Overview

A Phase 1, Drug-Drug Interaction Study to Evaluate Safety, Tolerability, and Induction Potential of TBAJ-876 on CYP3A4 and P-glycoprotein and Inhibition Potential of TBAJ-876 on P-glycoprotein in Healthy Adults

Status:
Recruiting
Trial end date:
2023-01-01
Target enrollment:
0
Participant gender:
All
Summary
A Phase 1, Drug-Drug Interaction Study to Evaluate the Safety, Tolerability, and the Induction Potential of TBAJ-876 on CYP3A4 and P-glycoprotein and the Inhibition Potential of TBAJ-876 on P-glycoprotein in Healthy Adult Subjects
Phase:
Phase 1
Accepts Healthy Volunteers?
Accepts Healthy Volunteers
Details
Lead Sponsor:
Global Alliance for TB Drug Development
Treatments:
Digoxin
Dolutegravir
Lamivudine
Midazolam
Tenofovir
Criteria
Key Inclusion Criteria:

- Is a healthy adult male or female, 18 to 55 years of age (inclusive) at the time of
screening.

- Has a body mass index (BMI) ≥18.5 and ≤32.0 (kg/m2) and a body weight of no less than
50.0 kg at the time of screening and check-in.

- Is medically healthy with no clinically significant screening results (e.g.,
laboratory profiles normal or up to Grade 1 per Division of Microbiology and
Infectious Diseases (DMID) Toxicity Tables), as deemed by the Investigator.

- Has not used tobacco- or nicotine-containing products (including smoking cessation
products), for a minimum of 6 months before dosing.

- Is willing and able to consume the entire high-calorie, high-fat breakfast meal in the
timeframe required.

Key Exclusion Criteria:

- History or presence of significant cardiovascular abnormalities, heart murmur,
pulmonary, hepatic, renal, haematological, gastrointestinal, endocrine, immunologic,
dermatologic, neurological, or psychiatric disease as determined by the Investigator
to be clinically relevant.

- Any musculoskeletal abnormality (severe tenderness with marked impairment of activity)
or musculoskeletal toxicity (frank necrosis).

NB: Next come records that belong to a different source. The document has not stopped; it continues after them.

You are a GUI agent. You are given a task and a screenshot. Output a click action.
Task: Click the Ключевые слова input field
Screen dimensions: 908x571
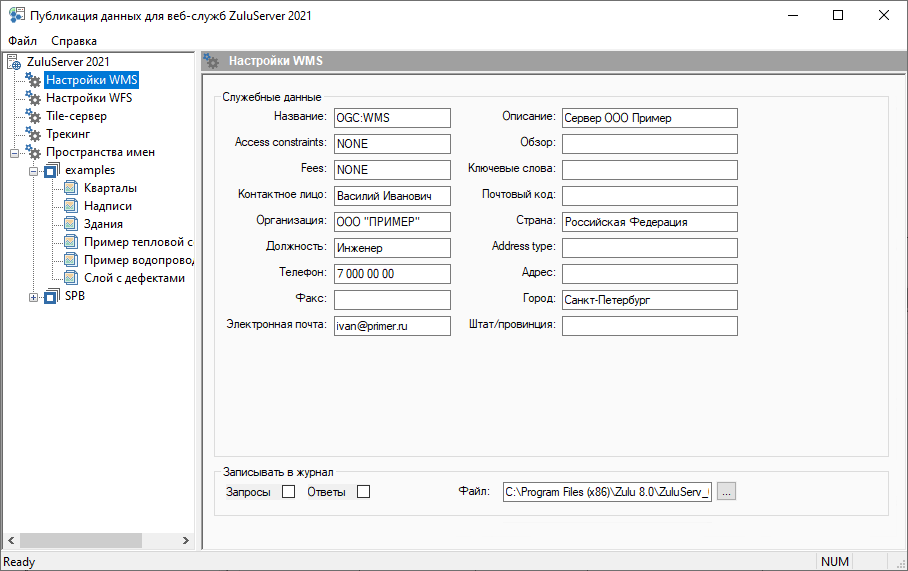pos(649,170)
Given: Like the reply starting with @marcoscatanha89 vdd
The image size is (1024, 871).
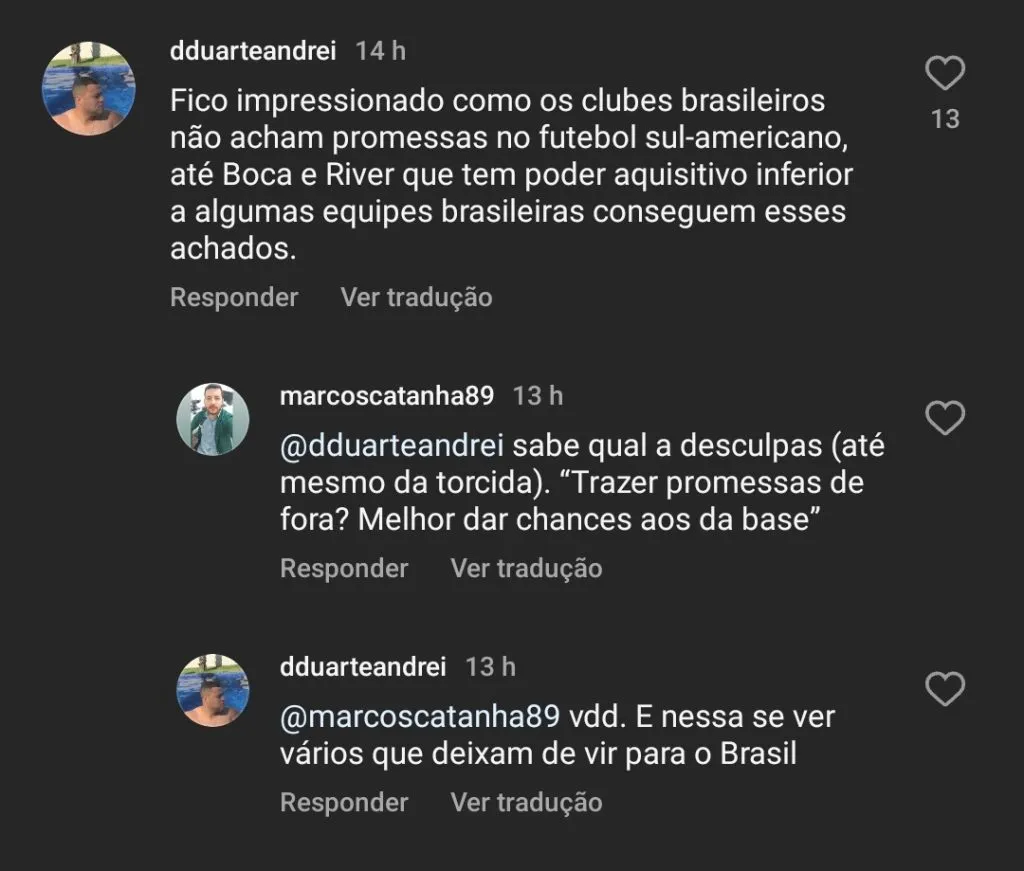Looking at the screenshot, I should coord(944,688).
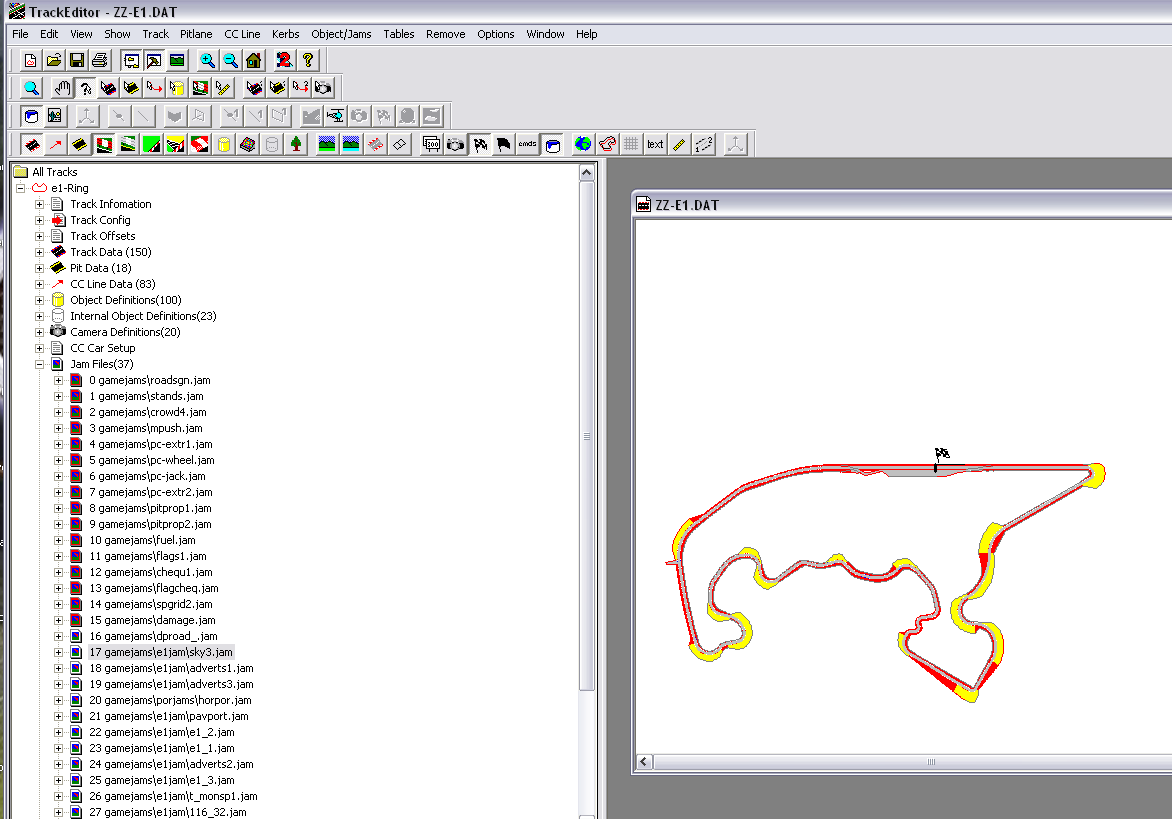The height and width of the screenshot is (819, 1172).
Task: Select the CC Car Setup tree item
Action: tap(102, 348)
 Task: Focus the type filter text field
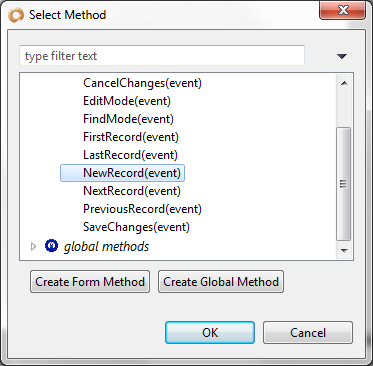pos(162,56)
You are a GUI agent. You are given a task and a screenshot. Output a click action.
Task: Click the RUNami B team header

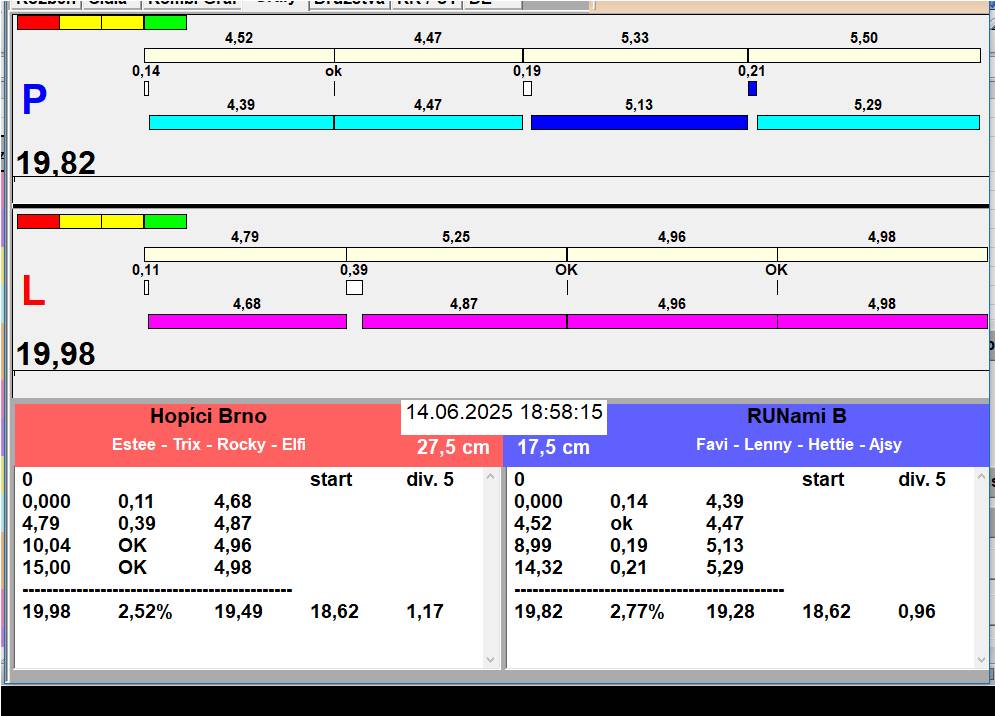796,416
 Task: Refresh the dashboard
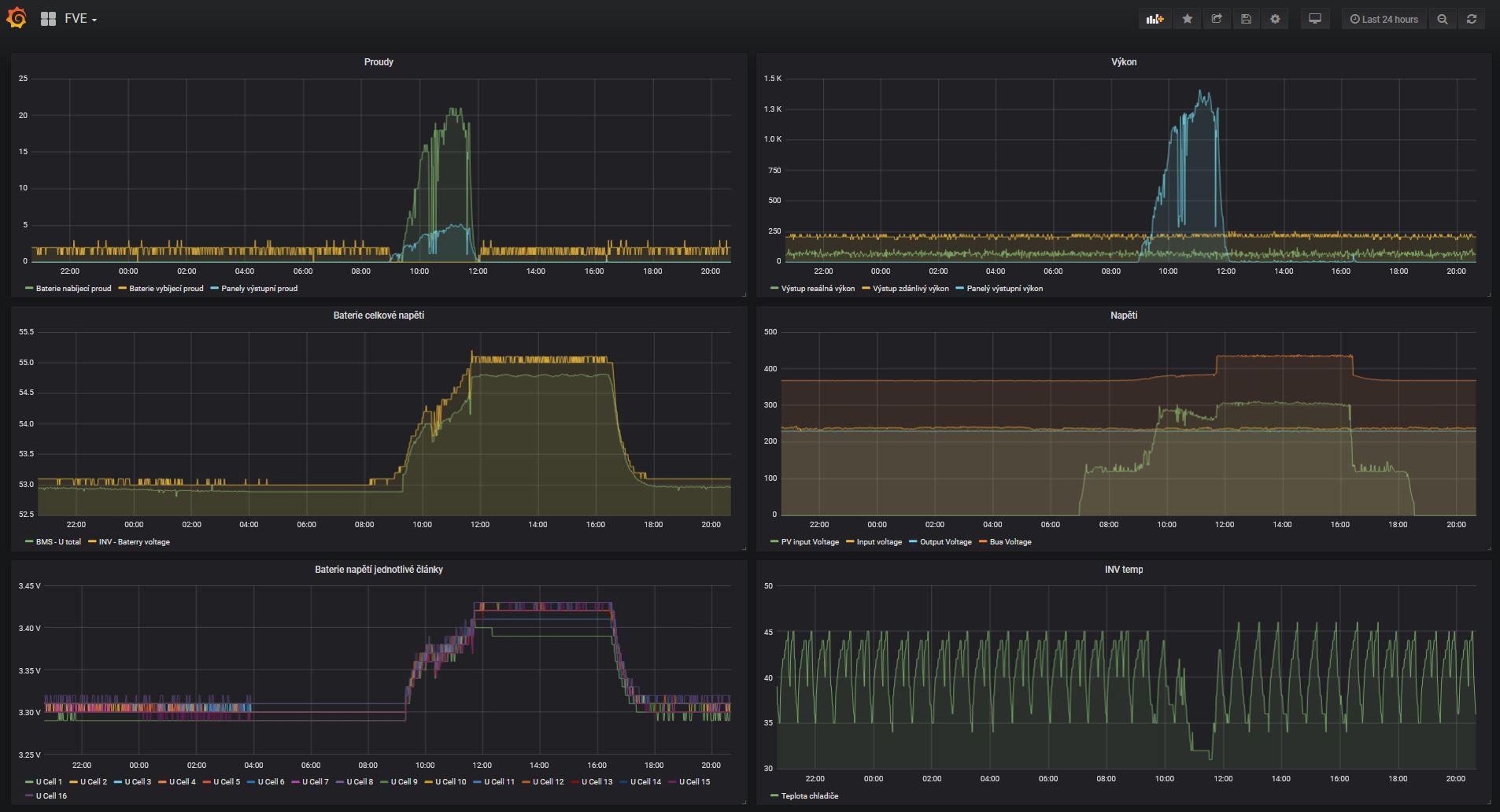pos(1471,19)
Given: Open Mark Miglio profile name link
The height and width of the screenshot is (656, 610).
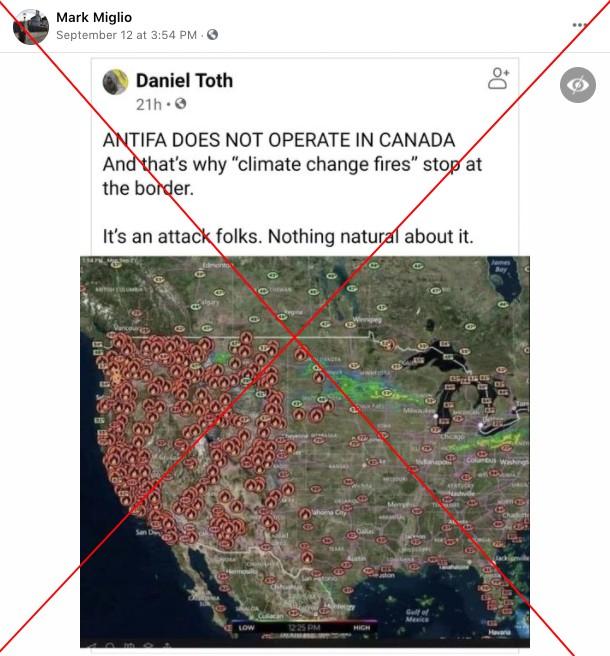Looking at the screenshot, I should coord(94,17).
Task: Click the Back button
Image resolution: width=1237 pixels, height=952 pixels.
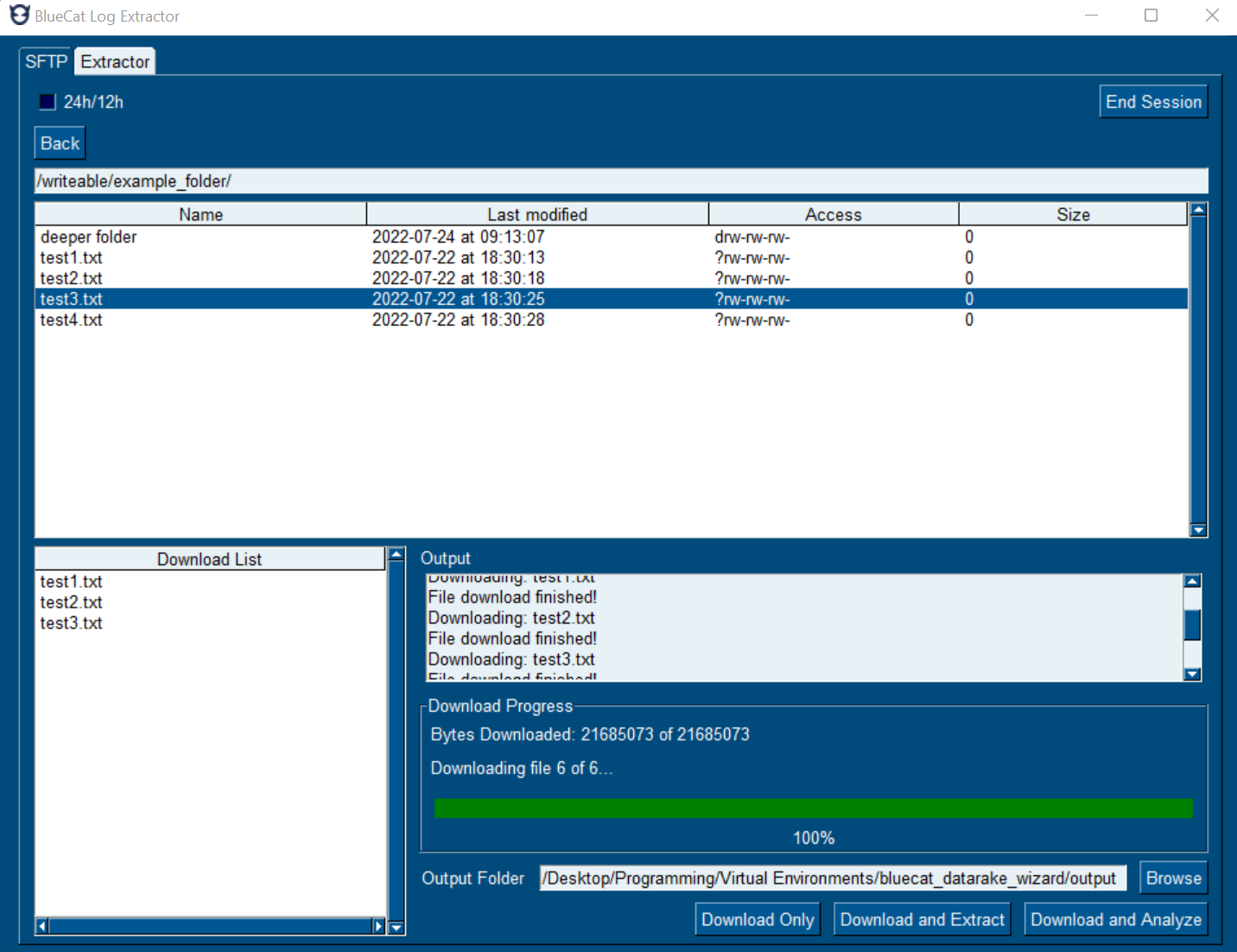Action: 59,142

- Positive results at screening for Human Immunodeficiency Virus (HIV), Hepatitis B
Surface Antigen (HBsAg), or Hepatitis C antibodies (HCV).

- Positive Severe Acute Respiratory Syndrome Coronavirus 2 (SARS-CoV-2) results within 6
days prior to Day 1.

- Current or history of prolonged QT syndrome.

- Family history of Long-QT Syndrome or sudden death without a preceding diagnosis of a
condition that could be causative of sudden death (such as known coronary artery
disease, congestive heart failure or terminal cancer).

- Use of any drugs or substances known to be inducers of CYP enzymes and/or P-gp,
including St. John's Wort, within 30 days prior to the first dose of study drug.

- Is lactose intolerant.

- History or presence of allergic, or adverse response to midazolam, digoxin,
dolutegravir, tenofovir, lamivudine or any related drugs.